OVS can be used with the Connection tracking system where OpenFlow flow can be used to match on the state of a TCP, UDP, ICMP, etc., connections. (Connection tracking system supports tracking of both statefull and stateless protocols)

This tutorial demonstrates how OVS can use the connection tracking system to match on the TCP segments from connection setup to connection tear down. It will use OVS with the Linux kernel module as the datapath for this tutorial. (The datapath that utilizes the openvswitch kernel module to do the packet processing in the Linux kernel) It was tested with the “master” branch of Open vSwitch.

Definitions

conntrack: is a connection tracking module for stateful packet inspection.

pipeline: is the packet processing pipeline which is the path taken by the packet when traversing through the tables where the packet matches the match fields of a flow in the table and performs the actions present in the matched flow.

network namespace: is a way to create virtual routing domains within a single instance of linux kernel. Each network namespace has it’s own instance of network tables (arp, routing) and certain interfaces attached to it.

flow: used in this tutorial refers to the OpenFlow flow which can be programmed using an OpenFlow controller or OVS command line tools like ovs-ofctl which is used here. A flow will have match fields and actions.

Sample Topology

This tutorial uses the following topology to carry out the tests.

    +                                                       +
    |                                                       |
    |                       +-----+                         |
    |                       |     |                         |
    |                       |     |                         |
    |     +----------+      | OVS |     +----------+        |
    |     |   left   |      |     |     |  right   |        |
    |     | namespace|      |     |     |namespace |        |
    +-----+        A +------+     +-----+ B        +--------+
    |     |          |    A'|     | B'  |          |        |
    |     |          |      |     |     |          |        |
    |     +----------+      |     |     +----------+        |
    |                       |     |                         |
    |                       |     |                         |
    |                       |     |                         |
    |                       +-----+                         |
    |                                                       |
    |                                                       |
    +                                                       +
192.168.0.X n/w                                          10.0.0.X n/w

A  = veth_l1
A' = veth_l0
B  = veth_r1
B' = veth_r0

Diagram: Sample Topology for conntrack testing

The steps for creation of the setup are mentioned below.

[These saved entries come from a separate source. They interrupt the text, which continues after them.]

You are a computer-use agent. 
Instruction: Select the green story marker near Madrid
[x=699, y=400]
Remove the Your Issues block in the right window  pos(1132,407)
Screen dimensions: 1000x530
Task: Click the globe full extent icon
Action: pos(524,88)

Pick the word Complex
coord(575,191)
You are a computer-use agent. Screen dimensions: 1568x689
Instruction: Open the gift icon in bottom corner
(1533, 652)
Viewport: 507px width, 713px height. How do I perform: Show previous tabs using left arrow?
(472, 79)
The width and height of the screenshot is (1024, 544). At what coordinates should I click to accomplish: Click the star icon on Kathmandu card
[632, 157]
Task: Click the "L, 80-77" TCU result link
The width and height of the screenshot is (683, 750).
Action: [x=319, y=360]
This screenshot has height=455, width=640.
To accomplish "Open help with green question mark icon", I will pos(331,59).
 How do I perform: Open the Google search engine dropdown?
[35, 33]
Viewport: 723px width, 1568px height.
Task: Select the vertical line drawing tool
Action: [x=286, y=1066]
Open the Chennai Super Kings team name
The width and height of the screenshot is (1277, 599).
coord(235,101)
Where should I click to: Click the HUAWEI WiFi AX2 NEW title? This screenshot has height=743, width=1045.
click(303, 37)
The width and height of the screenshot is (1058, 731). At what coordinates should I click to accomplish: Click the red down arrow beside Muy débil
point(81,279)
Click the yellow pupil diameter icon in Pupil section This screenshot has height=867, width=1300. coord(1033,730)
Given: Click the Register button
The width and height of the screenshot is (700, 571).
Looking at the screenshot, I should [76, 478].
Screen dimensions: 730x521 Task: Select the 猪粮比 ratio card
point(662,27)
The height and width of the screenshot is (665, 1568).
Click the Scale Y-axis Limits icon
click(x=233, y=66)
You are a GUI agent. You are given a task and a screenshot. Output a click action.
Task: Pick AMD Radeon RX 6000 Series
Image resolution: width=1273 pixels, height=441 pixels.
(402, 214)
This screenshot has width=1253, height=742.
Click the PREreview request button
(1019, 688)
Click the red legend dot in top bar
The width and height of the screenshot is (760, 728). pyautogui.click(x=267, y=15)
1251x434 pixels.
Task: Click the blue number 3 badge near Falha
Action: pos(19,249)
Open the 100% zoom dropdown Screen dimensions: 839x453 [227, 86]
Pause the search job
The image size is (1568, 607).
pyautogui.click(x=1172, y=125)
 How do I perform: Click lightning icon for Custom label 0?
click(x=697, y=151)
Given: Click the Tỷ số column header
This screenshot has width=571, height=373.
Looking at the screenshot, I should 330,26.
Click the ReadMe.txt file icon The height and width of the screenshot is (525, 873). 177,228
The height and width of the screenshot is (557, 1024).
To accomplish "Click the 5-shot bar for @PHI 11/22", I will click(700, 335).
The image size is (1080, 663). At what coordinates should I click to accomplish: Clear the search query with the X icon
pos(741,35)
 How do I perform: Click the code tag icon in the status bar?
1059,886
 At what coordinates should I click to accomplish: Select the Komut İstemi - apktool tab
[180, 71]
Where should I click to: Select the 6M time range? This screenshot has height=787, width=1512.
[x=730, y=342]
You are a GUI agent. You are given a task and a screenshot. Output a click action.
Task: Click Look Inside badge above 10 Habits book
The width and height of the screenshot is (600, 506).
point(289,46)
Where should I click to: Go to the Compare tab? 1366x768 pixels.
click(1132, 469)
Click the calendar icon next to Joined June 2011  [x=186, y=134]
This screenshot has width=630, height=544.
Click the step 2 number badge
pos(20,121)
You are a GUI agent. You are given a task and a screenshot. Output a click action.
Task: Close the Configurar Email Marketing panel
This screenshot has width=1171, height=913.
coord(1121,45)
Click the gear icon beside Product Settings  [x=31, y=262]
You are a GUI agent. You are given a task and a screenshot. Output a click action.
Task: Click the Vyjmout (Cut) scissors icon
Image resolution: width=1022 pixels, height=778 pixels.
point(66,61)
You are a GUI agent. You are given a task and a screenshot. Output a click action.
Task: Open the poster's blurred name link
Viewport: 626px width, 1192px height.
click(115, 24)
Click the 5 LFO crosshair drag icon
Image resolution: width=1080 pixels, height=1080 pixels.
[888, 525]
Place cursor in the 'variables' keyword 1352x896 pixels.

Create “left” network namespace:

$ ip netns add left

Create “right” network namespace:

$ ip netns add right

Create first pair of veth interfaces:

$ ip link add veth_l0 type veth peer name veth_l1

Add veth_l1 to “left” network namespace:

$ ip link set veth_l1 netns left

Create second pair of veth interfaces:

$ ip link add veth_r0 type veth peer name veth_r1

Add veth_r1 to “right” network namespace:

$ ip link set veth_r1 netns right

Create a bridge br0:

$ ovs-vsctl add-br br0

Add veth_l0 and veth_r0 to br0:

$ ovs-vsctl add-port br0 veth_l0
$ ovs-vsctl add-port br0 veth_r0

Packets generated with src/dst IP set to 192.168.0.X / 10.0.0.X in the “left” and the inverse in the “right” namespaces will appear to OVS as hosts in two networks (192.168.0.X and 10.0.0.X) communicating with each other. This is basically a simulation of two networks / subnets with hosts communicating with each other with OVS in middle.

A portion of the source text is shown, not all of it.